(Item position entries)
......

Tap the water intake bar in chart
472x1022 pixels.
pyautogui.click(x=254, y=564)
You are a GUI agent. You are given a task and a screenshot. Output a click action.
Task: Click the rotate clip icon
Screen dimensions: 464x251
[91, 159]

......

Copy every entry above word for word, with nothing changed.

• _ANSWER TO THIS TASK_:
Tap the water intake bar in chart
472x1022 pixels.
pyautogui.click(x=254, y=564)
You are a GUI agent. You are given a task and a screenshot. Output a click action.
Task: Click the rotate clip icon
Screen dimensions: 464x251
[91, 159]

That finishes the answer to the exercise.